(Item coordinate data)
* START *

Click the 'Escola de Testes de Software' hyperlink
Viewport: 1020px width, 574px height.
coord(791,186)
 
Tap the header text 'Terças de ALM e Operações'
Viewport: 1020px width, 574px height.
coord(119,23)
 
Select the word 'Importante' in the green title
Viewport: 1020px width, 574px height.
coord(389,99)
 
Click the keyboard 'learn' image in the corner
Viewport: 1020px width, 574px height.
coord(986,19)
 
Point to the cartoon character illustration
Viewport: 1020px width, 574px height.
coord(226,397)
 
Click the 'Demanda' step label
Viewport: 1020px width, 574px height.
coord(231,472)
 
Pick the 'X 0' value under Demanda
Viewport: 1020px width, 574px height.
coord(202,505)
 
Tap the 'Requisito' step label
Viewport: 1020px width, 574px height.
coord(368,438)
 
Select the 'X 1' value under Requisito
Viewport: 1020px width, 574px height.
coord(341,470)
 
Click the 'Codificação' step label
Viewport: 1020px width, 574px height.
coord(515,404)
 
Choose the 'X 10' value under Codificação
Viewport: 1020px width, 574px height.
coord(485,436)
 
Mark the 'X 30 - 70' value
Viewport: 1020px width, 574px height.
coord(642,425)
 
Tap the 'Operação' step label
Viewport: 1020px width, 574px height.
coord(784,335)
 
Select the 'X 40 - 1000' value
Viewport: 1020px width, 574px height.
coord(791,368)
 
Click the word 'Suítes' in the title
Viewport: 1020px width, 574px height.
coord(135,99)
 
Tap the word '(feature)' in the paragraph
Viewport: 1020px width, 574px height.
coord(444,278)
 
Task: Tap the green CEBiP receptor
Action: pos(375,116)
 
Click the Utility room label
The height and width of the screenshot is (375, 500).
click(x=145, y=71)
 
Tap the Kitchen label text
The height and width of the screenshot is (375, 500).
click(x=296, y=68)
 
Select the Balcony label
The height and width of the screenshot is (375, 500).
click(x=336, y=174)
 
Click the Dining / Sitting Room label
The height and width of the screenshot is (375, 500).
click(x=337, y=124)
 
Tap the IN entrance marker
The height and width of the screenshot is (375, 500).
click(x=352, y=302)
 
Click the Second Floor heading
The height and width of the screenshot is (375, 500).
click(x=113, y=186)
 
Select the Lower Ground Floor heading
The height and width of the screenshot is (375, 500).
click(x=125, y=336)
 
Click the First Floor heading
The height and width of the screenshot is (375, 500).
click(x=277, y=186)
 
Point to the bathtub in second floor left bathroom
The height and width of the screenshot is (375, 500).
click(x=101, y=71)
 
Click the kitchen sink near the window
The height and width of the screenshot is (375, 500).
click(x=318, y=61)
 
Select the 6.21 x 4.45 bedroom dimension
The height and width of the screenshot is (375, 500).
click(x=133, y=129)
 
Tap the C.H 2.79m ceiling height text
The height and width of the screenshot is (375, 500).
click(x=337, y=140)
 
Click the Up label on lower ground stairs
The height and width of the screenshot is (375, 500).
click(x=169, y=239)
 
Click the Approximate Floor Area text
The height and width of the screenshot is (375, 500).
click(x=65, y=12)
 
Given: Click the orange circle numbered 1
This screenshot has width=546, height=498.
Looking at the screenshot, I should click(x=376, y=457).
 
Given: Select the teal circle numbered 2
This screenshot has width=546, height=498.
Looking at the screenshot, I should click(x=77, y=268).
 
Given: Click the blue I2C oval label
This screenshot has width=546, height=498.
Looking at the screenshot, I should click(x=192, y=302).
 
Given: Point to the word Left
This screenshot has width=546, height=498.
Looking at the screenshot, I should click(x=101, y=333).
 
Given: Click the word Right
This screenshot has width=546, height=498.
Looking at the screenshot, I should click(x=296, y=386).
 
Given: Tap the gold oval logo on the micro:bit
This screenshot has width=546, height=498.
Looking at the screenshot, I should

* END *

WHAT THE TASK REQUIRES |
Convert the items above, from the line with "Click the Up label on lower ground stairs" through the line with "click(x=65, y=12)", into a Markdown table with the columns Number and Entry, numbering each line and skipping blank ones.

RESULT OF THIS EXERCISE |
| Number | Entry |
|---|---|
| 1 | Click the Up label on lower ground stairs |
| 2 | The height and width of the screenshot is (375, 500). |
| 3 | click(x=169, y=239) |
| 4 | Click the Approximate Floor Area text |
| 5 | The height and width of the screenshot is (375, 500). |
| 6 | click(x=65, y=12) |